In 2013-14, the total area irrigated in Mayureswar I CD block was 21,692 hectares, out of which 15,000 hectares were irrigated by canal water, 552 hectares by tank water, 50 hectares by river lift irrigation, 3,040 hectares by deep tube wells and 3,050 hectares by other means.

===Banking===
In 2013-14, Mayureswar I CD block had offices of 6 commercial banks and 3 gramin banks.

===Other sectors===
According to the District Human Development Report, 2009, Birbhum is one of the most backward districts of West Bengal in terms of industrial development. Of the new industrial projects set-up in West Bengal between 1991 and 2005, only 1.23% came to Birbhum. Bakreshwar Thermal Power Station is the only large-scale industry in the district and employs about 5,000 people. There are 4 medium-scale industries and 4,748 registered small-scale industries.

The proportion of workers engaged in agriculture in Birbhum has been decreasing. According to the District Human Development Report, “more people are now engaged in non-agricultural activities, such as fishing, retail sales, vegetable vending, selling milk, and so on. As all these activities are at the lower end of the spectrum of marketable skills, it remains doubtful if these activities generate enough return for their family’s sustenance.”

===Backward Regions Grant Fund===
Birbhum district is listed as a backward region and receives financial support from the Backward Regions Grant Fund. The fund, created by the Government of India, is designed to redress regional imbalances in development. As of 2012, 272 districts across the country were listed under this scheme. The list includes 11 districts of West Bengal.

==Transport==

Mayureswar I CD block has 8 originating/ terminating bus routes.

The Khana-Barharwa section of Sahibganj loop passes through this block. There are stations at Mallarpur and Gadadharpur.

NH 14 and NH 114 pass through this block.

==Culture==
Dabukeswar temple at Dabuk is the highest temple in Birbhum district. It was constructed in 1287 Bengali era.

Poush Sankranti fair is held at Shibpur in the Mayureswar police station. Shivratri fair is held at Dabuk. Gosaidas fair is held at Dakshingram. Dharma pujo fair is held at Ratma on the occasion of Buddha Purnima.

==Education==
In 2013-14, Mayureswar I CD block had 112 primary schools with 10,625 students, 8 middle schools with 952 students, 14 high schools with 8,055 students and 8 higher secondary schools with 8,745 students. Mayureswar I CD Block had 1 general degree college with 2,432 students, 3 technical/ professional institutions with 449 students and 258 institutions for special and non-formal education with 8,065 students

As per the 2011 census, in Mayursewar I CD Block, amongst the 107 inhabited villages, 6 villages did not have a school, 34 villages had more than 1 primary school, 35 villages had at least 1 primary and 1 middle school and 26 villages had at least 1 middle and 1 secondary school. 13 villages had senior secondary schools. There were 2 degree colleges for arts, science and commerce in Mayureswar I CD Block.

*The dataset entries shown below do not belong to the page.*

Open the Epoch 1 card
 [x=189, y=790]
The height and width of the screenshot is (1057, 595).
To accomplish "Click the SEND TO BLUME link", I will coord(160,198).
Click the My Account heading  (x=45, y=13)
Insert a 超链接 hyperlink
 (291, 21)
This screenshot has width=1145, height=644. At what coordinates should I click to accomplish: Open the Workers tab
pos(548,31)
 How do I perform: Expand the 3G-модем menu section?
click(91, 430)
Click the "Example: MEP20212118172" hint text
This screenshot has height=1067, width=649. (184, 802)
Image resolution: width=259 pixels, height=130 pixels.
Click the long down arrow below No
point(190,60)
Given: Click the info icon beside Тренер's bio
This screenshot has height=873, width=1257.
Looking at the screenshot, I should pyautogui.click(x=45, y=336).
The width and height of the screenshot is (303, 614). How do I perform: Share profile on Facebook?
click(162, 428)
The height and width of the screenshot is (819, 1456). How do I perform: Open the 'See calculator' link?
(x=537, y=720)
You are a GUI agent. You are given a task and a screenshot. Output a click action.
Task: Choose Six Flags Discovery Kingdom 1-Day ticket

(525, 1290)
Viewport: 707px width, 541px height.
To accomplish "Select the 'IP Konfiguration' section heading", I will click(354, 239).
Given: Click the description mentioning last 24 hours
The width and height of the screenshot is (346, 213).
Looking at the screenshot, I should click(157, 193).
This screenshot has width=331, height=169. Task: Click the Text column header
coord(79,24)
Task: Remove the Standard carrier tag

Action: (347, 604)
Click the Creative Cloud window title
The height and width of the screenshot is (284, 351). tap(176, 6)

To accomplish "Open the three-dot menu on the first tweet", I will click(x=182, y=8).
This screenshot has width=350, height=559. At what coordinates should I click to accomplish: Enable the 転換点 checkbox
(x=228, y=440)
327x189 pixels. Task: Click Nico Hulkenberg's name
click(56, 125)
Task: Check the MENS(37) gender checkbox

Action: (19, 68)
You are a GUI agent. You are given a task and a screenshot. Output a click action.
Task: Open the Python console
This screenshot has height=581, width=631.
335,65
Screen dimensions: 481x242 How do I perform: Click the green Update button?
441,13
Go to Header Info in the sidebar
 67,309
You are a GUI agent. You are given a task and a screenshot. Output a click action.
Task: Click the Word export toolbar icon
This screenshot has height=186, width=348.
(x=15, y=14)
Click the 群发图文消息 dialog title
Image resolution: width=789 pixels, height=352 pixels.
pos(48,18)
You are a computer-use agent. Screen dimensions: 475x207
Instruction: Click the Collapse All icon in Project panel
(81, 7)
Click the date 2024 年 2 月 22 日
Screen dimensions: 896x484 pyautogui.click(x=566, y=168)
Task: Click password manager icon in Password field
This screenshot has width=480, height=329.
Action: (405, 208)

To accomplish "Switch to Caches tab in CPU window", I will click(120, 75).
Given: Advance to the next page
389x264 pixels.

Turku Hansda-Lapsa Hemram Mahavidyalaya was established at Madian in 2006.

==Healthcare==
In 2014, Muyureswar I CD block had 1 rural hospital and 2 primary health centres with total 31 beds and 4 doctors (excluding private bodies). It had 23 family welfare subcentres. 4,004 patients were treated indoor and 84,606 patients were treated outdoor in the hospitals, health centres and subcentres of the CD block.

As per 2011 census, in Mayureswar I CD Block, 1 village had a community health centre, 3 villages had primary health centres, 78 villages had primary health subcentres, 4 villages had maternity and child welfare centres, 4 villages had veterinary hospitals, 15 villages had medicine shops and out of the 107 inhabited villages 20 villages had no medical facilities.

Mallarpur Rural Hospital at Mallarpur has 30 beds. There are primary health centres at Talwa (6 beds) and Ratma (PO Daksingram) (6 beds).